Upon his return to New York, he was accepted into the BMI Lehman Engel Musical Theatre Workshop. During this period, he met Barry Manilow, and they began writing jingles and songs together. Among their first successes was "Copacabana (At the Copa)", which became Sussman's first gold record as well as a Grammy Award-winning, international hit. It would later become the source material for a made-for-television film musical of the same title, a one-act casino show, and then a two-act stage musical, for which he co-authored the book and lyrics with Manilow and Jack Feldman. The show ran for two years at the Prince of Wales Theatre on London West End, before extensive tours of Britain and the United States.
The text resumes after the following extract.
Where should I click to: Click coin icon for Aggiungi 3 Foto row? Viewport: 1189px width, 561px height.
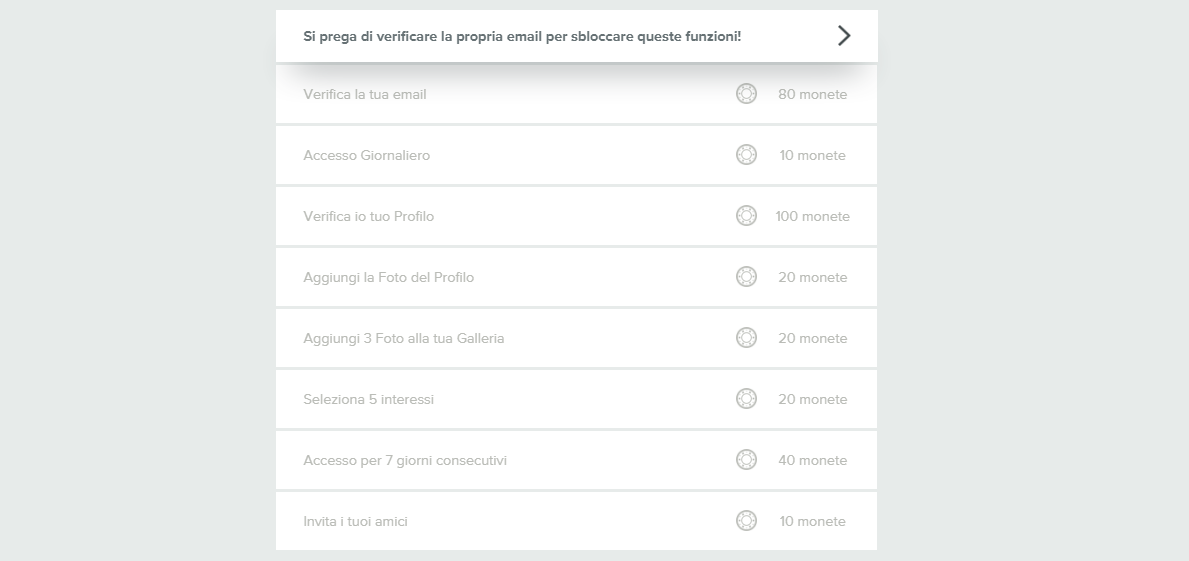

Also for the stage, he co-authored with Feldman the song scores for Ted Tally’s Coming Attractions—which starred Christine Baranski, Jonathan Hadary and Griffin Dunne—and Wendy Wasserstein’s first musical, Miami—which starred Phyllis Newman, Marcia Lewis, Fisher Stevens, and Jane Krakowski. Both shows were produced by André Bishop at Playwrights Horizons off-Broadway. He also contributed a song to Howard Crabtree's off-Broadway and London productions of Whoop-Dee-Doo! Most recently, he is the author of the book and lyrics for Harmony: A New Musical about the Comedian Harmonists. The show had developmental productions at the La Jolla Playhouse, the Alliance Theatre, and the Ahmanson Theatre. It made its New York debut, in a production directed by Warren Carlyle, at the National Yiddish Theatre Folksbiene in March 2022. It opened on Broadway on November 13, 2023. Sussman is the 2022 recipient of the Drama Desk Award for Outstanding Book of a Musical for Harmony.

With Manilow, Sussman also wrote song scores for the animated films Thumbelina and The Pebble and the Penguin, as well as a song for Disney's Oliver and Company.

==Personal life==
In 1994, Sussman met entertainment columnist Rob Shuter, in Edinburgh, Scotland. They were married on October 29, 2011.